Clinical Epidemiology Team, Paris-Saclay University, Paris-Sud University, UVSQ, CESP, Inserm, Villejuif, France.
Division of Vascular Surgery, Ambroise Paré University Hospital, APHP, Boulogne-Billancourt, France.
BMC Nephrol. 2020 Oct 2;21(1):422. doi: 10.1186/s12882-020-02080-5.
Early kidney transplantation (KT) is the best option for patients with end-stage kidney disease, but little is known about dialysis access strategy in this context. We studied practice patterns of dialysis access and how they relate with outcomes in adults wait-listed early for KT according to the intended donor source.
This study from the REIN registry (2002-2014) included 9331 incident dialysis patients (age 18-69) wait-listed for KT before or by 6 months after starting dialysis: 8342 candidates for deceased-donor KT and 989 for living-donor KT. Subdistribution hazard ratios (SHR) of KT and death associated with hemodialysis by catheter or peritoneal dialysis compared with arteriovenous (AV) access were estimated with Fine and Gray models.
Living-donor candidates used pretransplant peritoneal dialysis at rates similar to deceased-donor KT candidates, but had significantly more frequent catheter than AV access for hemodialysis (adjusted OR 1.25; 95%CI 1.09-1.43). Over a median follow-up of 43 (IQR: 23-67) months, 6063 patients received transplants and 305 died before KT. Median duration of pretransplant dialysis was 15 (7-27) months for deceased-donor recipients and 9 (5-15) for living-donor recipients. Catheter use in deceased-donor candidates was associated with a lower SHR for KT (0.88, 95%CI 0.82-0.94) and a higher SHR for death (1.53, 95%CI 1.14-2.04). Only five deaths occurred in living-donor candidates, three of them with catheter use.

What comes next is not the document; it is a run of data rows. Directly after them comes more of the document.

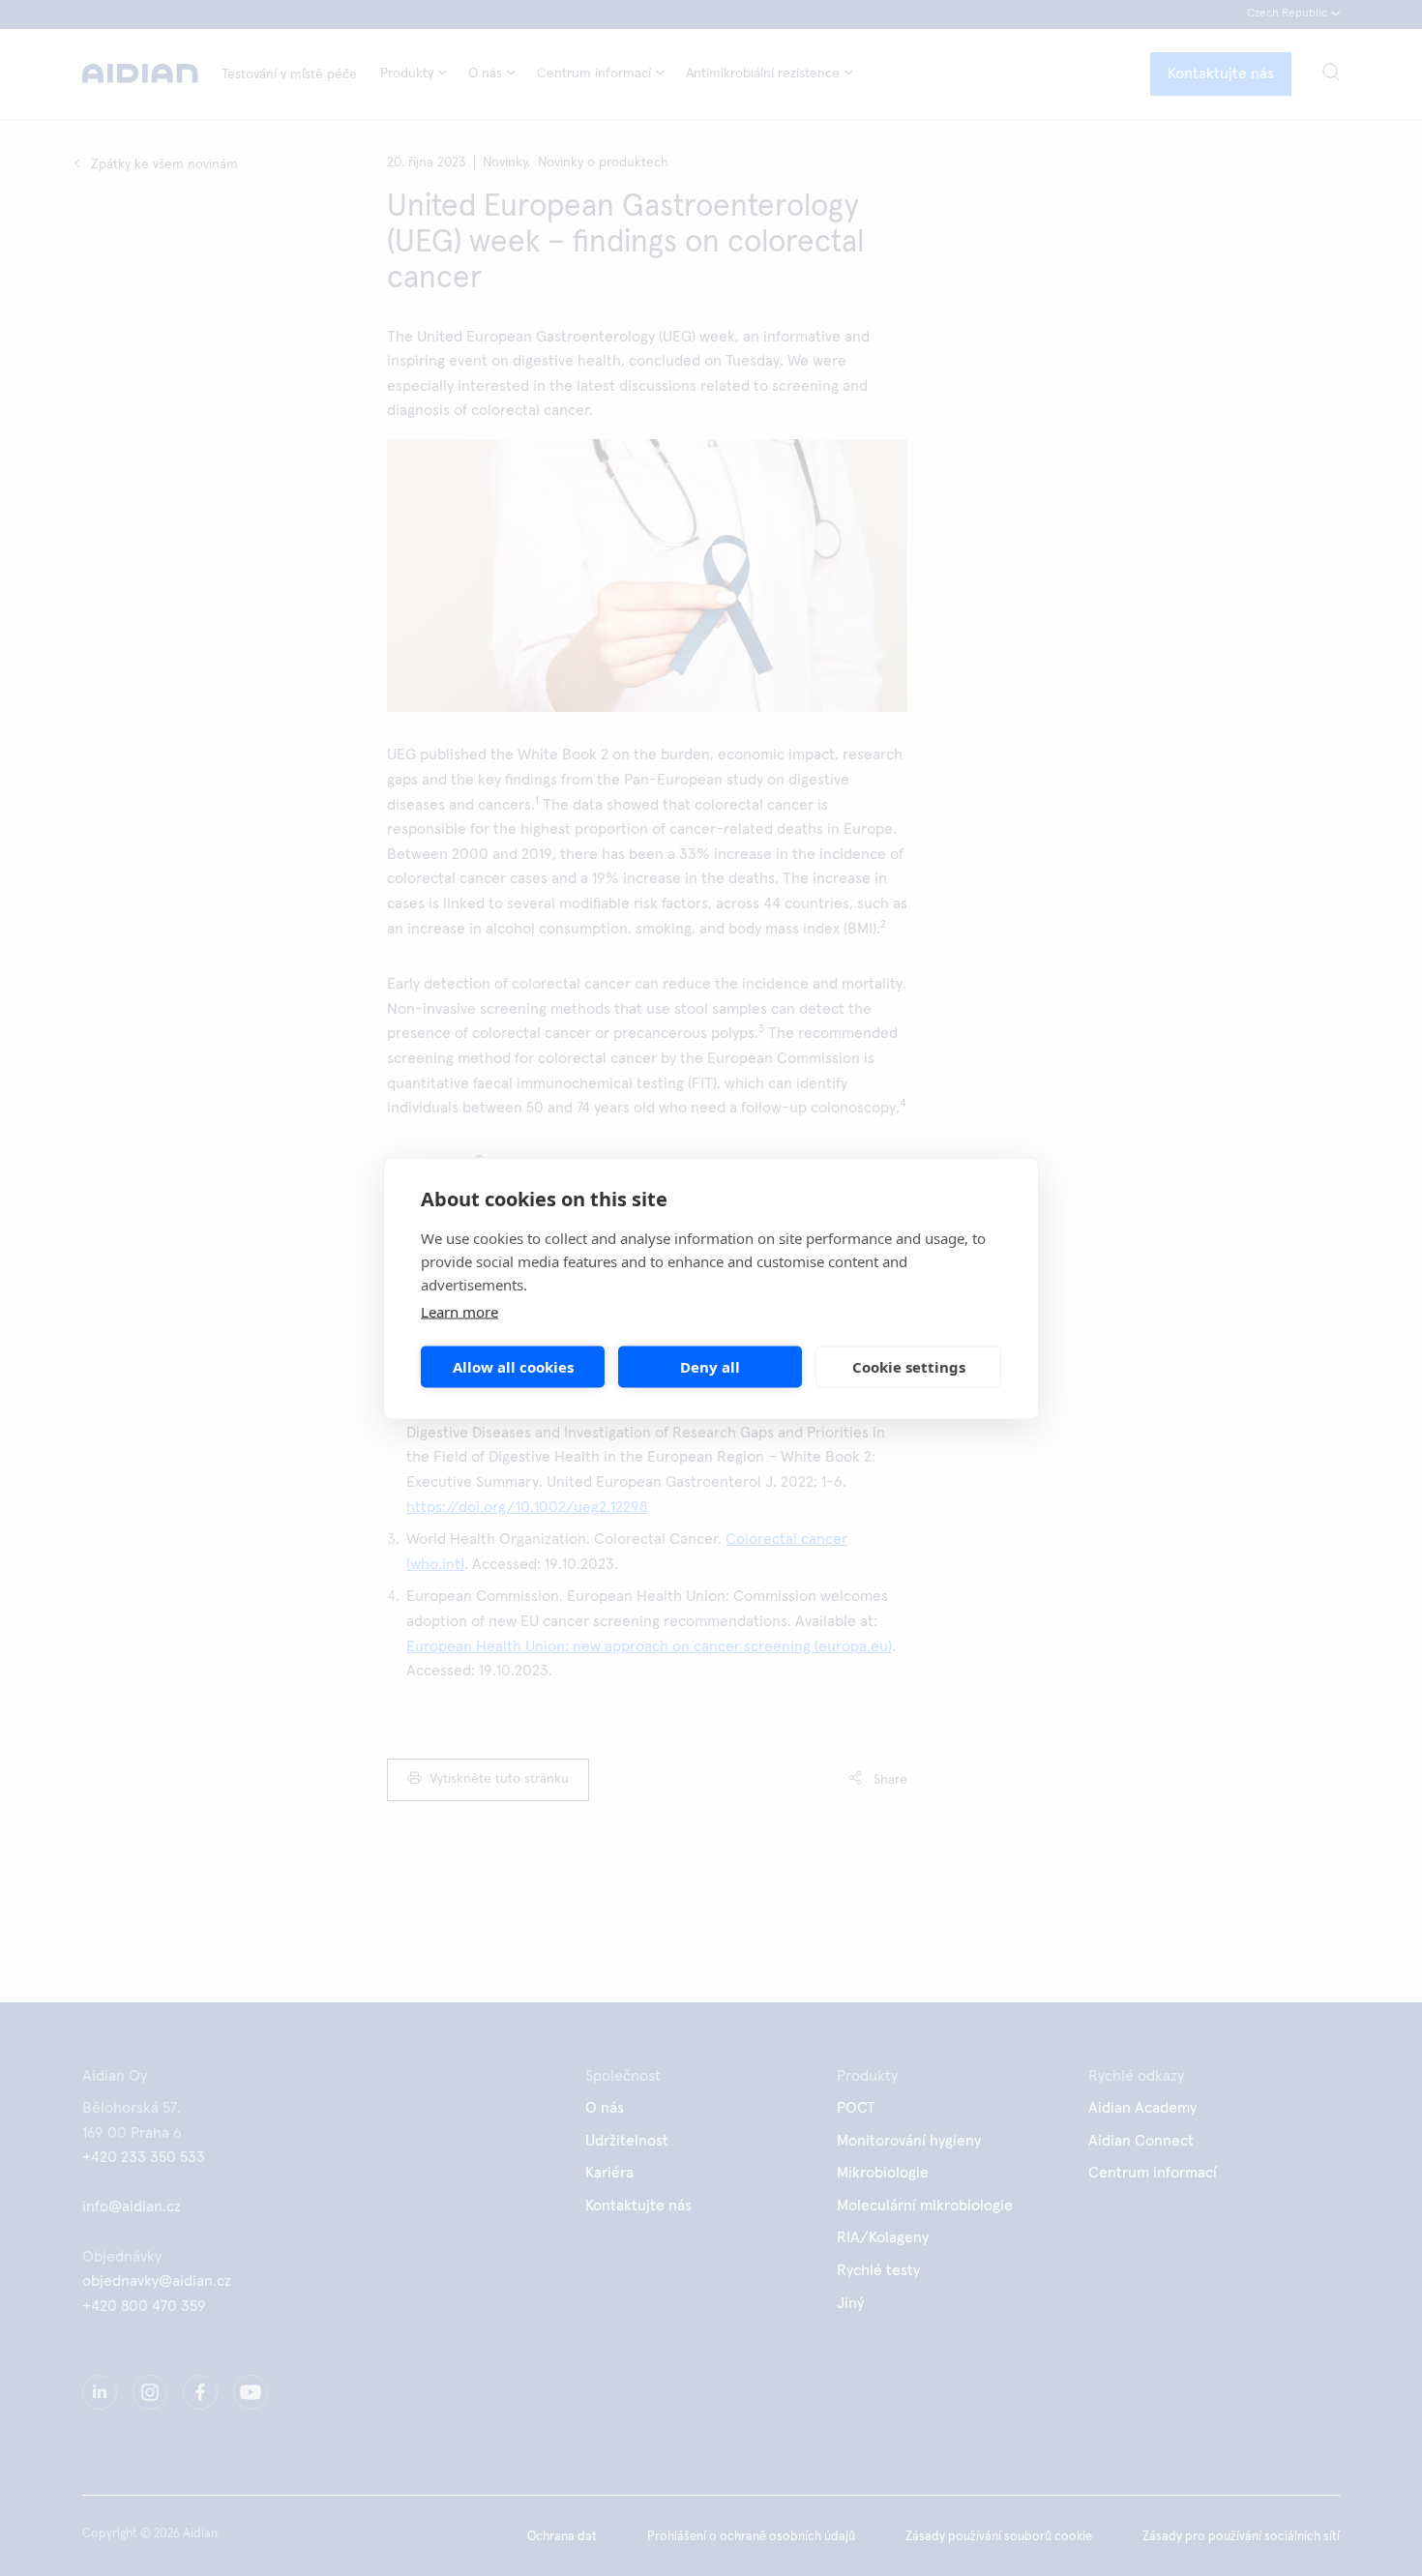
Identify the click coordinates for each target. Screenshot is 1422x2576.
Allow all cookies (513, 1367)
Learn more (459, 1310)
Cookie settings (908, 1367)
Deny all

Pretransplant dialysis duration may be quite long even when planned with a living donor. Advantages from protecting these patients from AV fistula creation must be carefully evaluated against catheter-related risks.

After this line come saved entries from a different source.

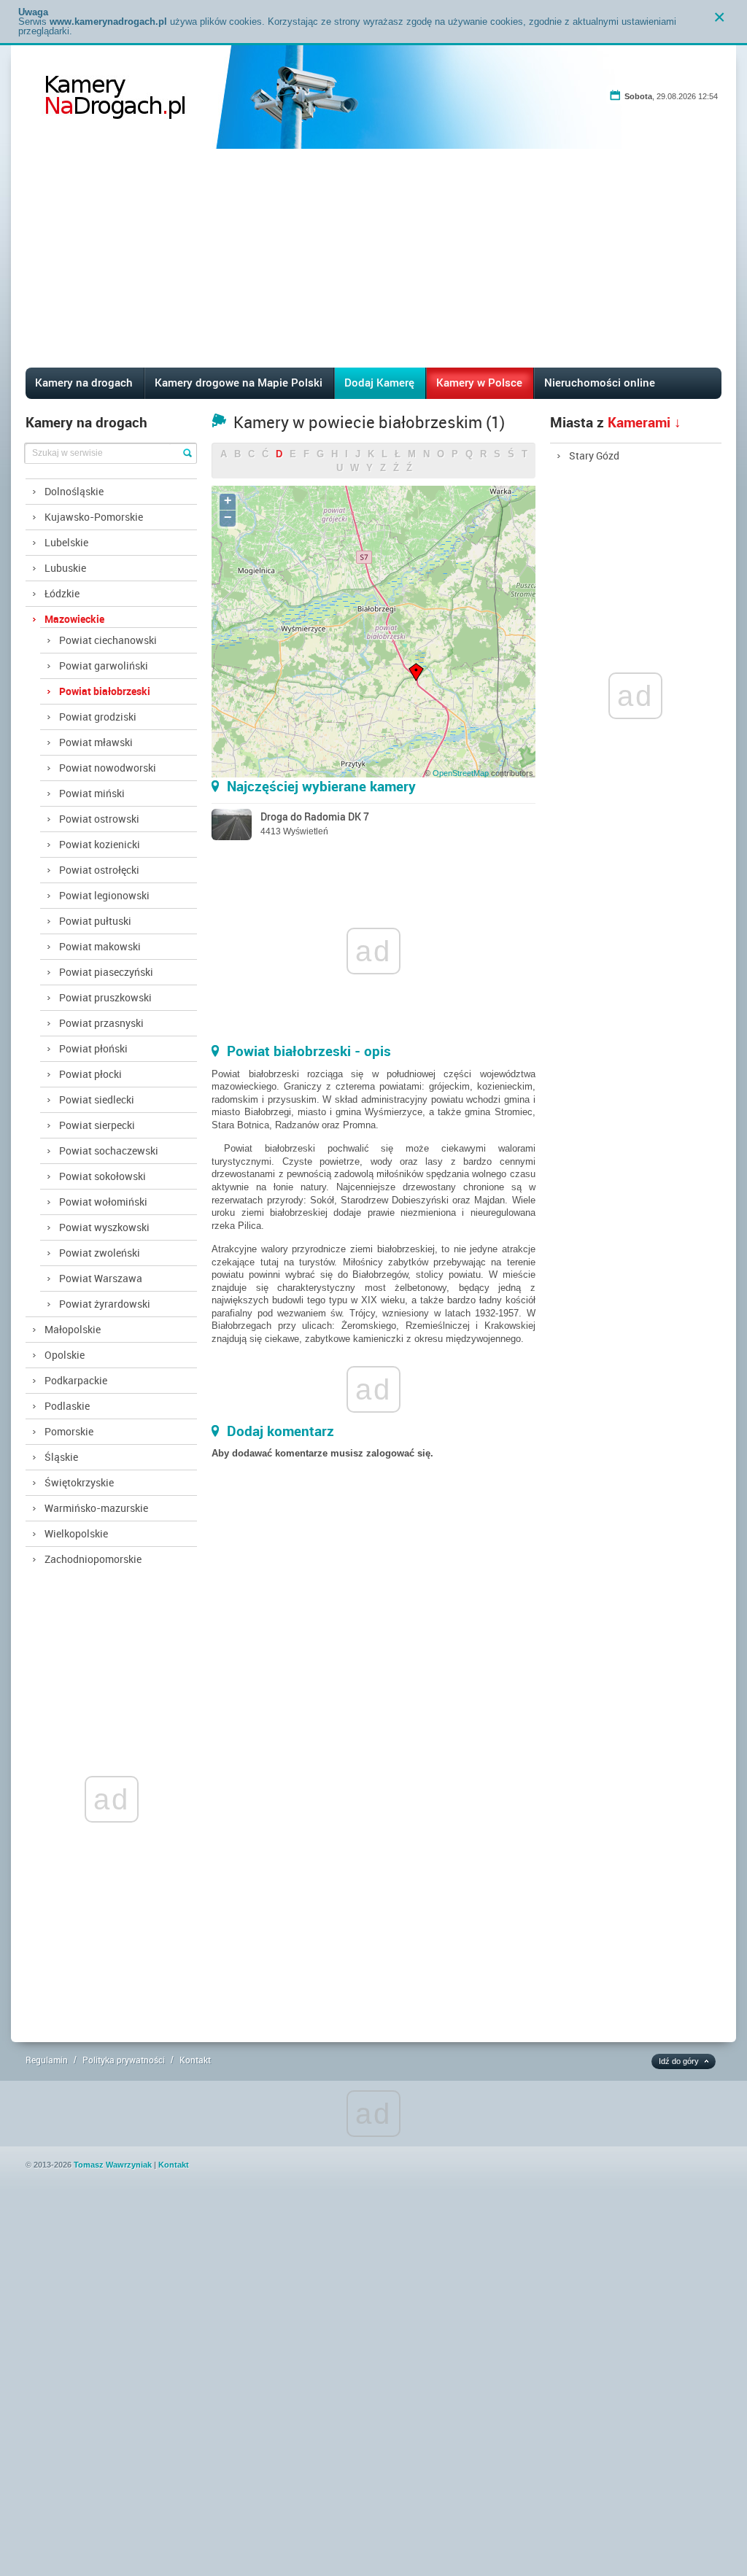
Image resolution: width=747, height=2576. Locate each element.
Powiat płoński (93, 1048)
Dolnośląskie (74, 491)
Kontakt (195, 2059)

对于终末期肾病患者来说,早期进行肾移植是最佳选择,但对于在此背景下的透析通路策略,人们知之甚少。我们研究了根据供体来源,等待早期肾移植的成年患者的透析通路实践模式及其与结局的关系。
本研究来自 REIN 登记处(2002-2014 年),纳入了 9331 名在开始透析前或开始透析后 6 个月内等待肾移植的新透析患者(年龄 18-69 岁):8342 名候选者接受了已故供体肾移植,989 名接受了活体供体肾移植。使用 Fine-Gray 模型估计与动静脉(AV)通路相比,通过导管或腹膜透析的血液透析的肾移植和死亡的亚分布风险比(SHR)。
活体供体候选者接受移植前腹膜透析的比例与已故供体肾移植候选者相似,但接受血液透析时导管的比例明显高于 AV 通路(校正比值比 1.25;95%CI 1.09-1.43)。在中位随访 43(IQR:23-67)个月期间,6063 名患者接受了移植,305 名患者在移植前死亡。已故供体受者的移植前透析中位时间为 15(7-27)个月,活体供体受者为 9(5-15)个月。已故供体候选者使用导管与肾移植 SHR 降低(0.88,95%CI 0.82-0.94)和死亡 SHR 升高(1.53,95%CI 1.14-2.04)相关。活体供体候选者仅发生了 5 例死亡,其中 3 例与导管使用有关。
即使计划使用活体供体,移植前的透析时间也可能相当长。必须仔细评估保护这些患者免受动静脉瘘创建的益处与导管相关风险的关系。